In [1]:
import os
from matplotlib import pyplot as plt
import pickle
from glob import glob
import numpy as np
import torch
import torch.nn as nn
import pandas as pd
import time
import torchvision
import torchvision.models as models
import torchvision.transforms as transforms
import PIL.Image

device = torch.device("cuda" if torch.cuda.is_available() else "cpu")
# device = torch.device("cpu")

In [2]:
print(device)

cpu


# CNN

In [3]:
class ResNet34(nn.Module):
    def __init__(self, num_classes):
        super(ResNet34, self).__init__()
        self.resnet = models.resnet18(pretrained=False)
        self.resnet.fc = nn.Linear(512, num_classes)

    def forward(self, x):
        x = self.resnet(x)
        return x

# Dataset

In [4]:
class ArgoverseDataset(torch.utils.data.Dataset):
    """Dataset class for Argoverse"""
    
    def __init__(self, 
                 data_path,
                 target_path,
                 sample_indices):
        super(ArgoverseDataset, self).__init__()
        
        self.data_path = data_path
        self.target_path = target_path
        self.sample_indices = sample_indices
        self.img_list = glob(os.path.join(self.data_path, '*'))
        self.target_list = glob(os.path.join(self.target_path, '*'))
        
        self.transform = transforms.Compose([transforms.PILToTensor()])
        
    def __len__(self):
        return len(self.sample_indices)

    def __getitem__(self, idx):
        
        # Load one scene
        pkl_path = self.target_list[self.sample_indices[idx]]
        with open(pkl_path, 'rb') as f:
            target = pickle.load(f)
            
        img_path = self.img_list[self.sample_indices[idx]]
        rgba_image = PIL.Image.open(img_path)
        rgb_image = rgba_image.convert('RGB')
        # img = self.transform(rgb_image)
        img = torchvision.transforms.functional.to_tensor(rgb_image)
        
        # Convert to float torch tensor
        return img, target

In [5]:
# Try different ways of normalization
# Leverage other features. 

# Hyperparameter

In [6]:
# Grid/Random Search

In [7]:
batch_size = 32
num_classes = 60
in_dim = (400, 400)
learning_rate = 0.01
decay_rate = 0.95
num_epoch = 10

# Data Loader

In [8]:
img_path = "./rasterization_try2/rasterized_try2"
target_path = "./rasterization_out/rasterized_out"

# total number of scenes
# indices = np.arange(0, 205942)
indices = np.arange(0, 13299)

# train-valid split
np.random.shuffle(indices)
train_indices = indices[:9309]
valid_indices = indices[9309:]

# define datasets
train_set = ArgoverseDataset(img_path, target_path, train_indices)
valid_set = ArgoverseDataset(img_path, target_path, valid_indices)

# create dataloaders
train_loader = torch.utils.data.DataLoader(train_set, batch_size=batch_size, shuffle=True, num_workers=0)
valid_loader = torch.utils.data.DataLoader(valid_set, batch_size=batch_size, shuffle=False, num_workers=0)

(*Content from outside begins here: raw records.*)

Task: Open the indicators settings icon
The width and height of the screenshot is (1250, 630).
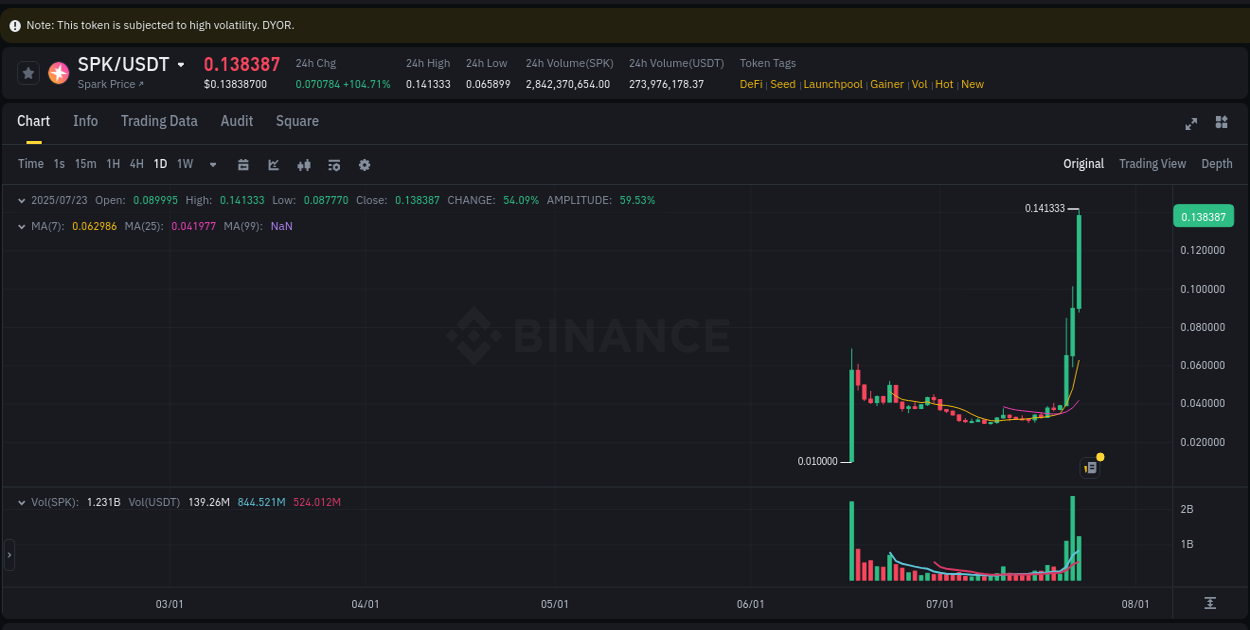Action: tap(334, 164)
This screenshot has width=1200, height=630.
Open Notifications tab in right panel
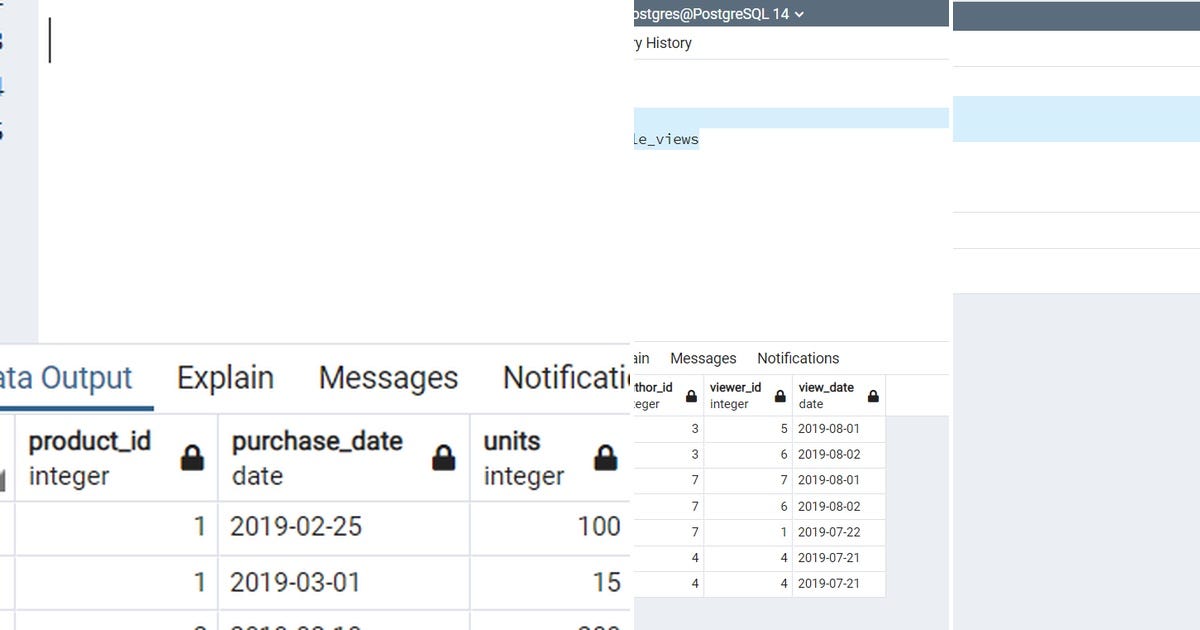798,358
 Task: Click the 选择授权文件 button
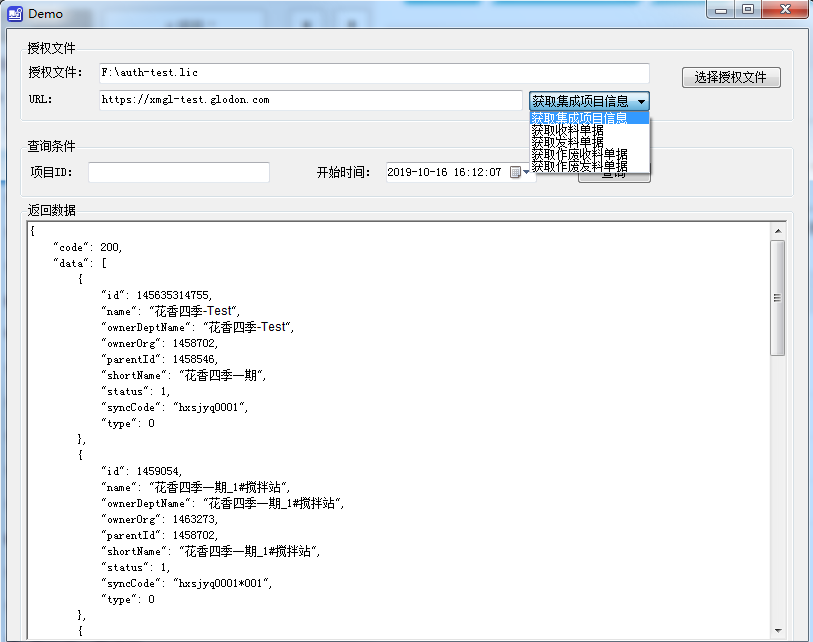[x=730, y=78]
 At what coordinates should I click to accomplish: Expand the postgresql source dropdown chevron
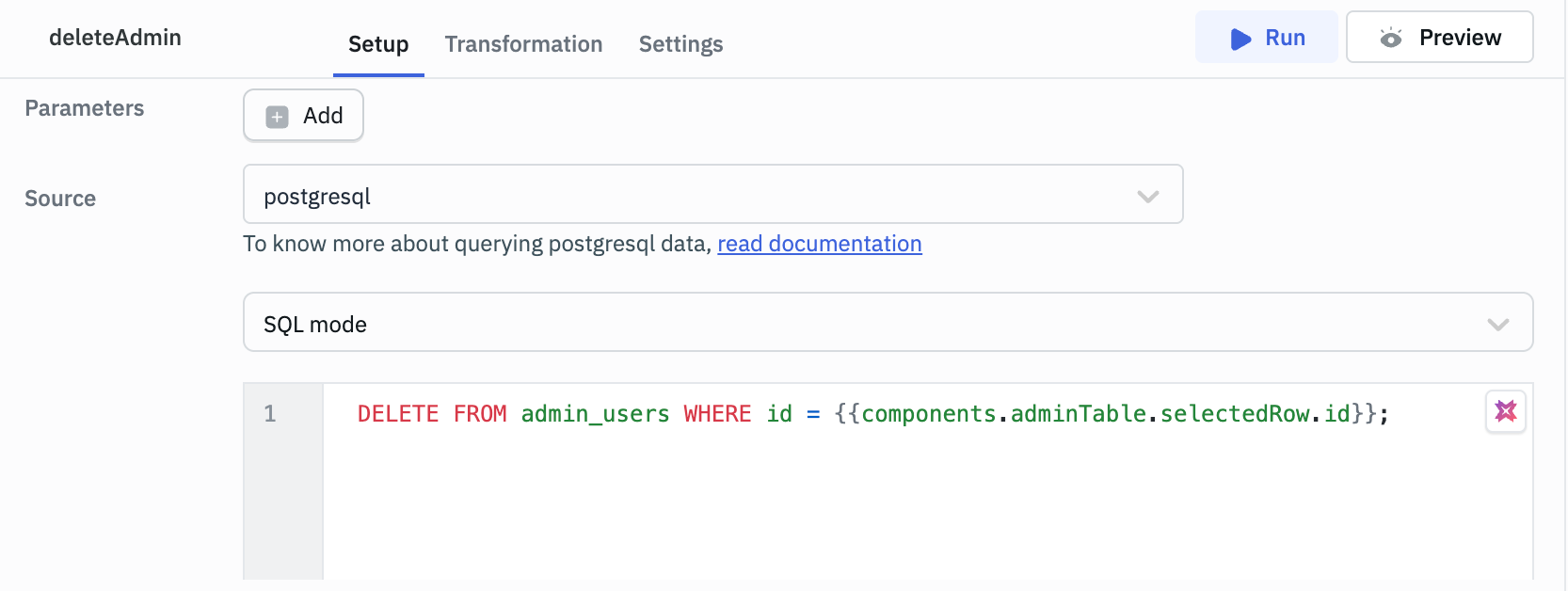click(1147, 196)
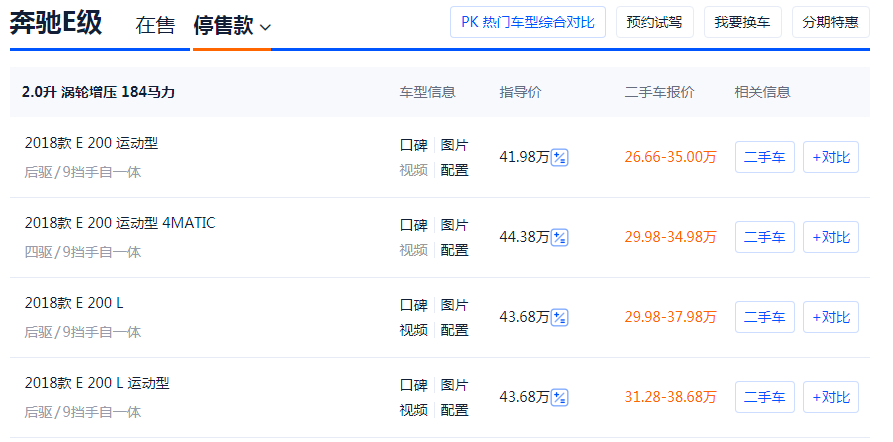Add first E 200 运动型 row to +对比
Screen dimensions: 893x442
[831, 157]
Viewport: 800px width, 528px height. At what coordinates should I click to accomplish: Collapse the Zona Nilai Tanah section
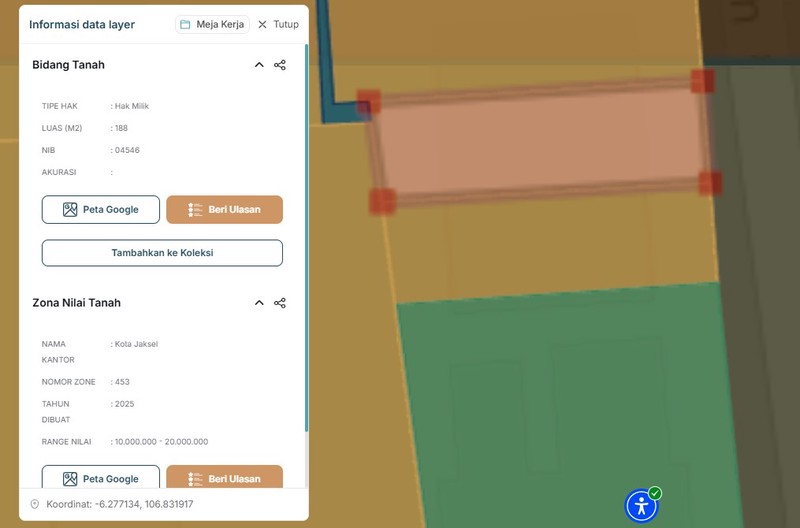coord(259,303)
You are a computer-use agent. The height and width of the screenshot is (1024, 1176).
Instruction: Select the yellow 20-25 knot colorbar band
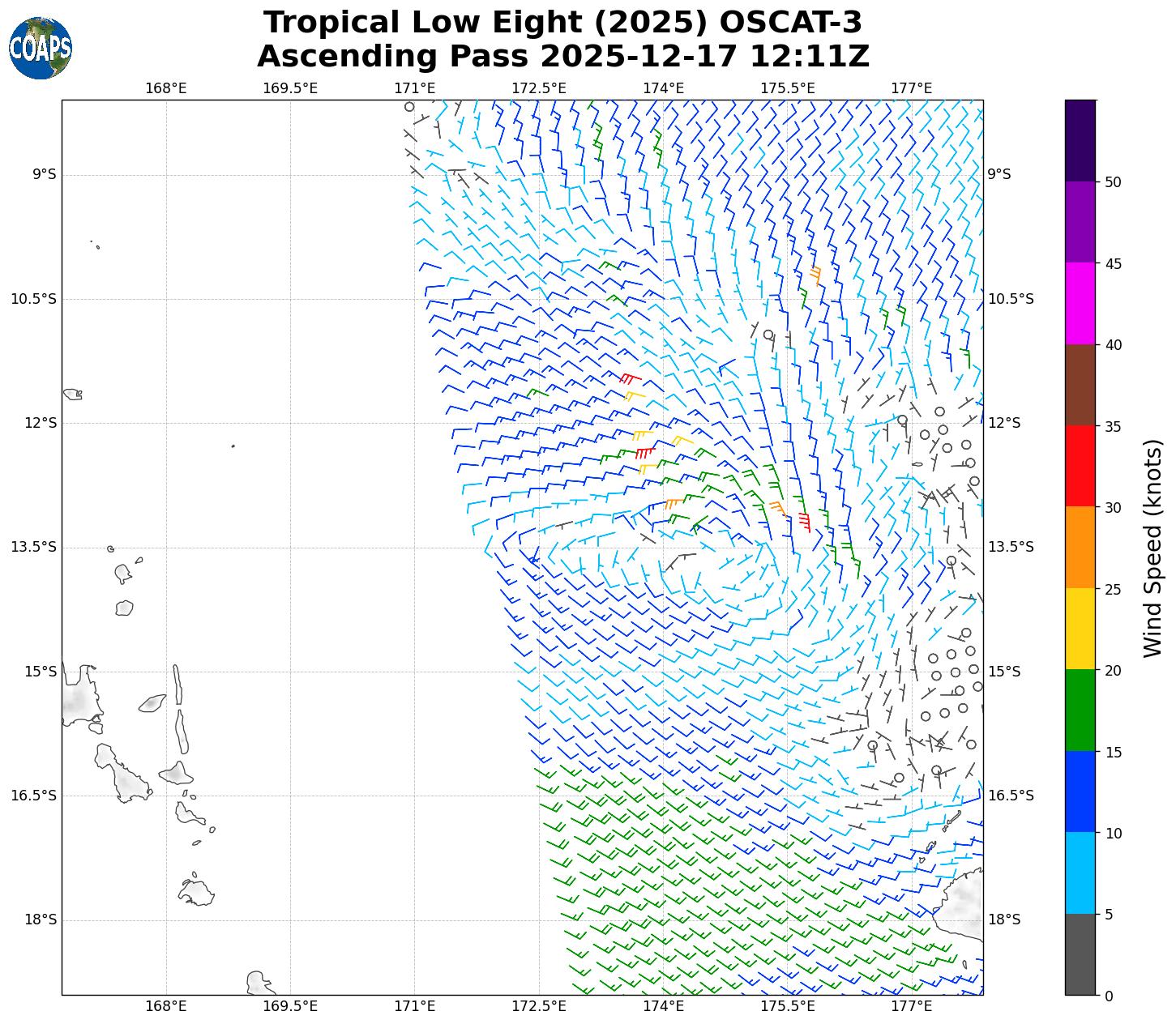[1080, 629]
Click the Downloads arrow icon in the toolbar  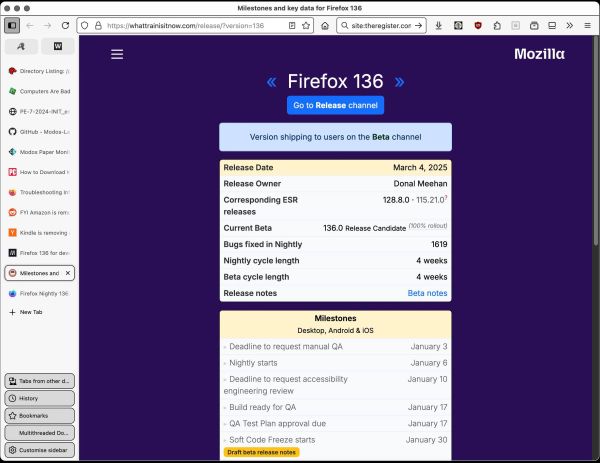pyautogui.click(x=439, y=25)
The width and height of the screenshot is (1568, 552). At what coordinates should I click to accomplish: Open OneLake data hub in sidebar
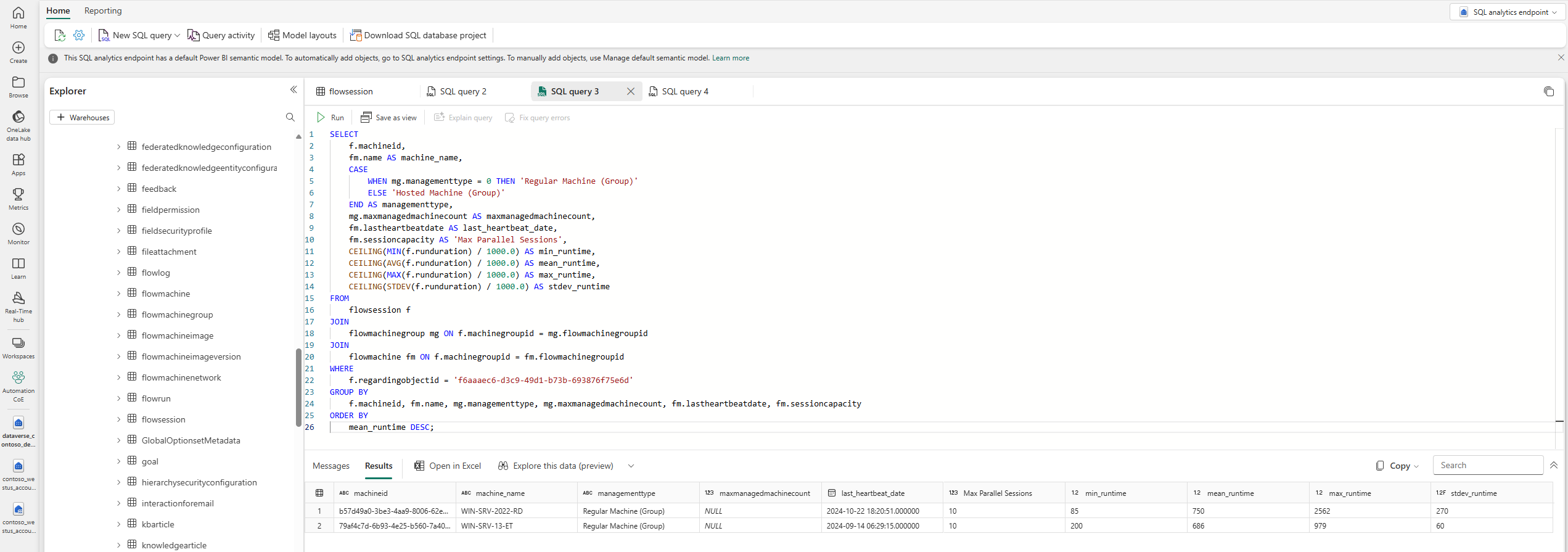click(18, 125)
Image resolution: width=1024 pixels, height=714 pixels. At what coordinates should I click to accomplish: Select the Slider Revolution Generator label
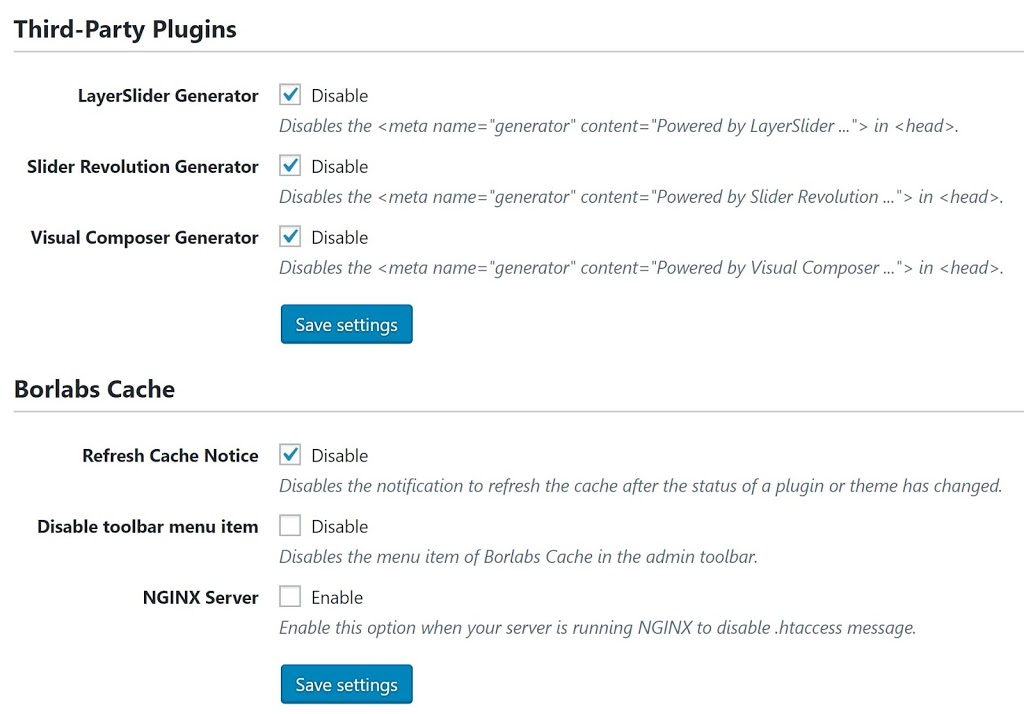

# Model, Loss Function and Optimizer

In [9]:
# RNN, LSTM, 1dCNN, Transformer
model = ResNet34(num_classes=num_classes).to(device) # move model to gpu 

# Adaptive Moment Estimation computes adaptive learning rates for each parameter. 
# Compute the decaying averages of past and past squared gradients. 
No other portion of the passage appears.